So I am still very much love WordPress, I even had a cold embrace with Gutenberg (no React for me though, I strictly follow the three important rules that must never be broken: do not expose the mogwai to light, especially sunlight, which will kill it, do not let it come in contact with water, and above all, never feed it after midnight, ACF all the way for me💪) but the entire WordPress 5 tug of war did get me thinking, I really don’t need to be so wedded to one CMS or even a set method of building sites.
For some time I had considered static site builders (*again*, I used to build sites in Movable Type). And given I didn’t have to learn React I could learn something else I actually wanted to do and not pipe 400kb down the pipe before rendering 1 line of HTML (and lets face it WordPress is not ideal here in the first place). Obviously the CMS part was the reason I build so many websites in WordPress in the first place, but not all websites need a CMS. I’ve build many CMS’ for people that thought they needed the ability to edit their site, and probably never logged in to it (and sometimes just ask me to update stuff, because they don’t know what to do or the interface has changed way too much 😜). So I figured why not static, more secure, faster, and I get to get back to what I really love crafting websites mostly in HTML/CSS and a sprinkle, Salt BAE style, of Javascript.
I’ve been playing around with Handlebars, Jekyll for a bit and liked them, and then found out about Nunjucks (can’t remember where, but I knew Gov.uk used it for their site). Really liked it a lot, I’ve been using npm/Gulp for a number of years, and many different template engines/systems, so felt comfortable using it, hell WordPress is one of the best right, but also used liquid, django and probably others that are gathering dust in a SVN repo somewhere.

I liked the fact it was like hand coding a site, but on steroids, I could hook it up to a JSON file like a lightweight CMS and generate all the pages I needed, I could use even markdown files as content as well (with the addition of a package). Set off a gulp task and HTML pages came out the other side of the npm machine, like a website factory with lots of little AI helper bots, with myself in an upstairs office looking on.
It also allowed me to concentrate more on accessibility and performance, something I really care about, often with WordPress sites, there were a ton of external dependancies and code that I just can’t control. It also allowed me to create something open source, which I don’t do enough.

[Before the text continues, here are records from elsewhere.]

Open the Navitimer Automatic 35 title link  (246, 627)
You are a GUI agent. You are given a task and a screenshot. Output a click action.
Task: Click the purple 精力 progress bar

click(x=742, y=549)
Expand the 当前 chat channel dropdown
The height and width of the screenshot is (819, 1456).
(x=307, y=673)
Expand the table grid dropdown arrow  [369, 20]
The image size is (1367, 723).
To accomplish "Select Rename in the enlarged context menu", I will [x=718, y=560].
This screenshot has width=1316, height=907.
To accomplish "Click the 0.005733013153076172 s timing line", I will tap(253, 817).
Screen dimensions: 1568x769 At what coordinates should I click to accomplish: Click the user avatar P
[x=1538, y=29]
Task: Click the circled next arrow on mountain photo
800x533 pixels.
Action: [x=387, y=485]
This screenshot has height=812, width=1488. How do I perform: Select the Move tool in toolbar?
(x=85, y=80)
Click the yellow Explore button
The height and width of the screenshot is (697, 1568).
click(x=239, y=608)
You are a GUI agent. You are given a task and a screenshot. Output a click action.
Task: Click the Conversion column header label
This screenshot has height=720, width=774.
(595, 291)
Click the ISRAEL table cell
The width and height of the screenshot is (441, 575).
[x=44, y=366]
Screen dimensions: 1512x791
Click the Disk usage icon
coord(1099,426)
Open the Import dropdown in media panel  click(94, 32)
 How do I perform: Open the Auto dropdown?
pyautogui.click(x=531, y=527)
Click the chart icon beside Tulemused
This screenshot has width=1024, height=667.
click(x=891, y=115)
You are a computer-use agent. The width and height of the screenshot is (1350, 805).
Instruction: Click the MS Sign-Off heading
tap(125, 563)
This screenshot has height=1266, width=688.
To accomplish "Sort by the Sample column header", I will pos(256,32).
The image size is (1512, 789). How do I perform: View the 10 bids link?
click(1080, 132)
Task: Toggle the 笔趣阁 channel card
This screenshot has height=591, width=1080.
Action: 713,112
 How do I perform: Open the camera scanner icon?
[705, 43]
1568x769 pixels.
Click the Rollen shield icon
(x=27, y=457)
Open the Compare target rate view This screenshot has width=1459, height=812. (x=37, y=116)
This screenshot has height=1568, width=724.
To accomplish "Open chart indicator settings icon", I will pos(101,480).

So the end point of all this chatter was a little static starter kit called juckWonder (geddit?) that I will use as a starting point for small static sites I need to build. The code is available here on GitHub. I intend to keep on developing and improving it, but pretty happy to where I’ve got with it, I even managed at one point to achieve the holy grail, 💯 across the board on a lighthouse test. Oh yes. Performance doesn’t always return 100 but it’s on a Github pages instance so I wouldn’t expect it to.

So in a roundabout way I am pretty happy WordPress development moved away from me, I got to embrace other parts of development I missed.